Check your understanding:
(a) Answer these questions using the post on René Girard, marking each answer with the same numeral:
(i) Where is Paul John Nuechterlein from?
(ii) To which faith was Girard brought back?
(iii) Which parts of the New Testament did Girard re-read in particular?
(b) Summarize the post on René Girard in two sentences.
(c) Carry on the post on René Girard from its final sentence.

Passage to read:
>>
Wednesday, December 12, 2007

SACRIFICE, SCRIPTURE, SENSE AND STORY

My prize discovery of the Advent season is this interesting website offering seasonal Girardian Reflections on the Lectionary: Understanding the Bible Anew Through the Mimetic Theory of René Girard. It's the work of Paul John Nuechterlein from Kalamazoo, Michigan, USA, and it was nosed in my direction by Artur Rosman (Facebook link - registration required), who is also promoting Thinking in Values: The Tischner Institute Journal of Philosophy. I'll say something about that in the near future, as Artur has kindly sent me the first issue. But let me here set the scene for these Advent Girardian readings, which offer what, for many, will be different perspectives on well-known texts. (I haven't trawled too much of the site myself, but it comes well recommended.)

Rene Girard (pictured left), for those who don't know, is a cultural and anthropological historian and literary scholar who has explored 'the scapegoat mechanism' in ancient cultures, understanding it through mimetic theory (which looks at how human beings learn by behaviour reproduction and modification) in order to arrive at some highly innovative and useful theories about the relationship between violence and the sacred on a planetary scale. His work really should be studied by all those who are sounding off loudly in the media at the moment about religion and violence, since it probes well beyond the simplistic polarities that often pass for analysis in this area - from both 'secular' and 'religious' protagonists.

Unusually, Girard was brought back to his Christian (specifically, Catholic) faith in the light, especially, of his re-reading of the Hebrew prophets and parts of the New Testament, particularly the Passion narratives. He approached them assuming that they were likely to reinforce the scapegoating procedures common to ancient cultures -- which had adapted religion to maintain communal integrity by finding a way of identifying, externalising and expelling those who are made paradigmatically responsible for what the community perceives to be the force(s) undermining it. Instead, Girard discovered some surprisingly anti-sacrificial texts wrapped in superficially sacrificial garb. Texts which confound their own genesis, in certain respects. Jesus, in particular, is seen to be killed because he wholly refuses to play the scapegoating game, such that his own rejection of violence decisively exposes the manipulations of the powerful (both political and religious). For this reason he has to die from their point of view and to preserve their interests. The form of his vindication also confronts and undermines triumphalist strategies associated with 'victory' politics. This casts 'normal' religious understandings of atonement in a very different light.
<<
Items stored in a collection
>>
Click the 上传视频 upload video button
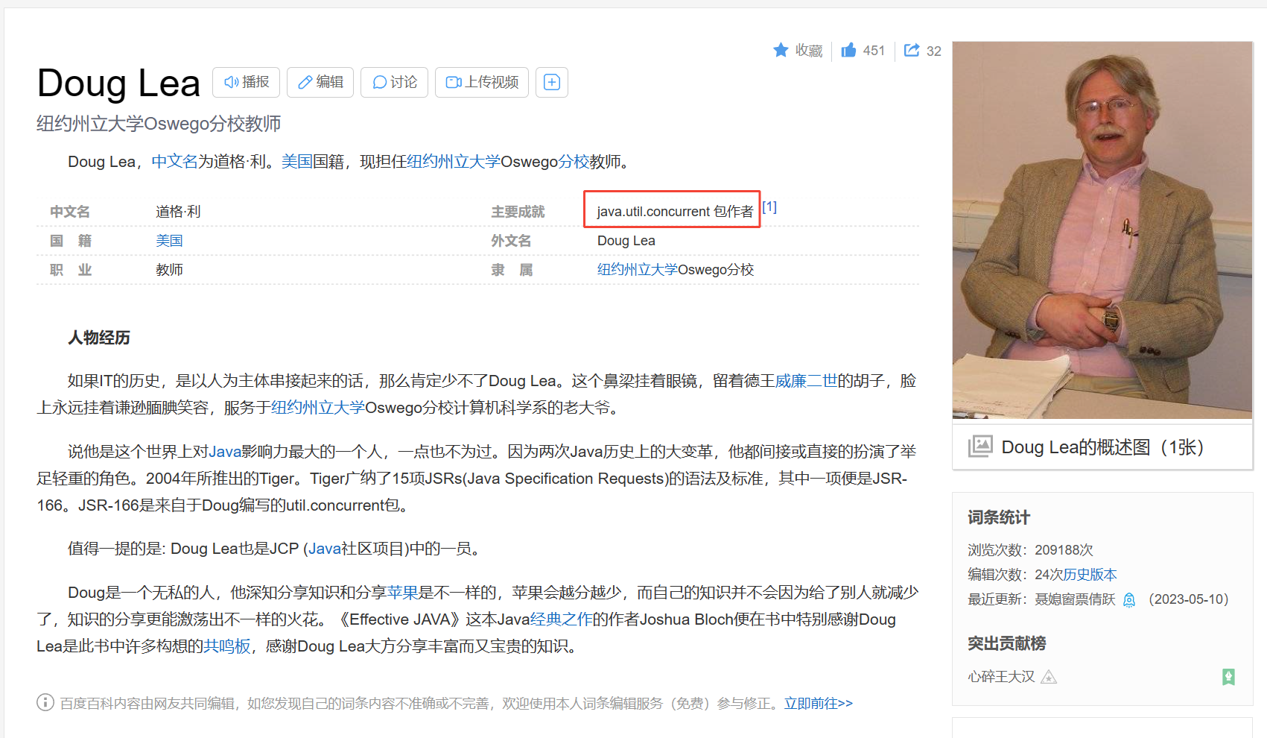 coord(482,82)
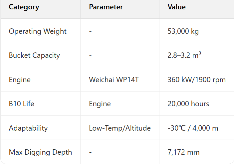This screenshot has height=164, width=234.
Task: Click the 2.8–3.2 m³ value cell
Action: click(184, 55)
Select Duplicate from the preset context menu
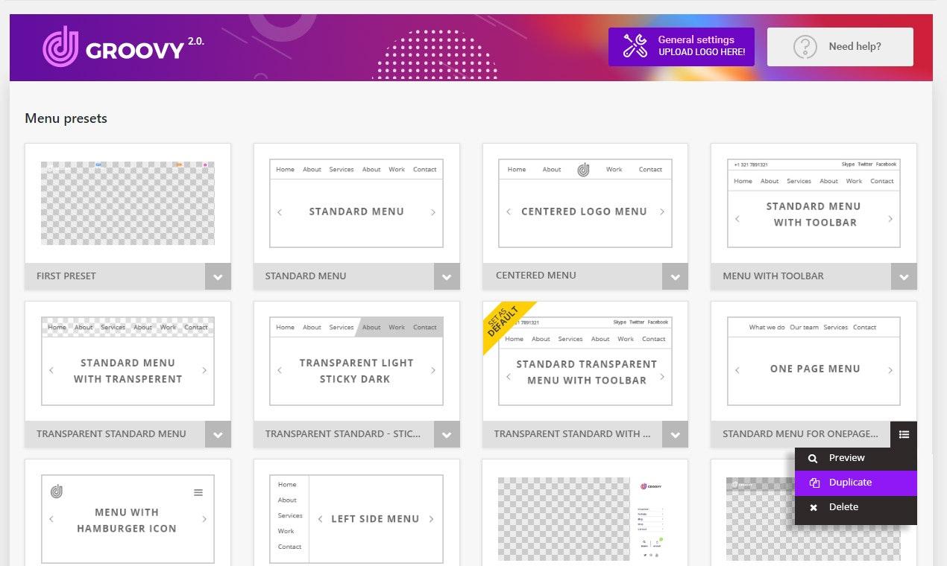This screenshot has height=566, width=947. point(850,483)
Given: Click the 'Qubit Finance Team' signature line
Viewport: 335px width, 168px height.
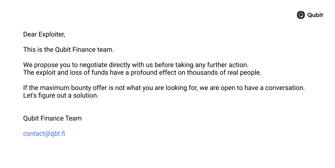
<<
Responses:
(a)
(i) Kalamazoo, Michigan, USA
(ii) His Christian faith, specifically Catholic
(iii) The Passion narratives

(b) The writer recommends a website of Girardian reflections on the lectionary by Paul John Nuechterlein, which Artur Rosman pointed out. René Girard studied the scapegoat mechanism through mimetic theory to explore violence and the sacred, and he returned to his Catholic faith after re-reading the Hebrew prophets and parts of the New Testament, which he found to be anti-sacrificial texts in which Jesus is killed for refusing to play the scapegoating game.

(c)
All that is probably inadequately put (mea culpa), but it suggests the contours and texture of Girard's work, which has gone on to embrace narration, history, mythology and social science in a critical but constructive theological framework that challenges what we understand to be both 'traditional' and 'contemporary' meanings. His readings of the biblical texts are often highly suggestive and faithfully creative, and have been developed further by those who greatly admire his work, but very much have their own voices and stances, like the British theologian and philosopher James Alison. (There are a number of legitimate critical questions one could pose about Girard, regarding both the totalising tendency of some of his theories and its alleged domestication within his subsequent Catholic trajectory, but I do not think these undermine its central contributions.)

Girard's work also provides possibilities of a powerful interface between what could be broadly characterised as 'secular' and 'theological' forms of reasoning. Perhaps he has been more eagerly received by rational theologians of various kinds, because the dominant assumption among some non-religious scholars is that religion is to be understood almost wholly as a problem. Girard certainly problematizes it; but in so doing, he also points to real and irreducible possibilities of redemption within it. That is a message which many involved in 'religion wars' (on both 'sides' of the debate) do not want to hear, because it messes with their attempts to 'win'. So they don't hear it. The conversation needs to be wider and deeper in order to admit a wider range of options for synergy and selection. Our survival and flourishing depends upon it.

1 comment:

Jane said...

REally liked the stuff on the site and your intro to Girardian theology. The bits about scapegoating and sacrfice interested me in particular. I'm quite interested in how we get away from the sacrificial pattern of practising Christian faith - surely in an era of sustainable development etc. we should be trying to. Yet I recognise that I am a very unworthy example in this respect myself. the church is run on over work and burn out. I sense clearly that the gospel and radical advent are about something rather different. Oh dear I'm still saved by grace and stuck at work!!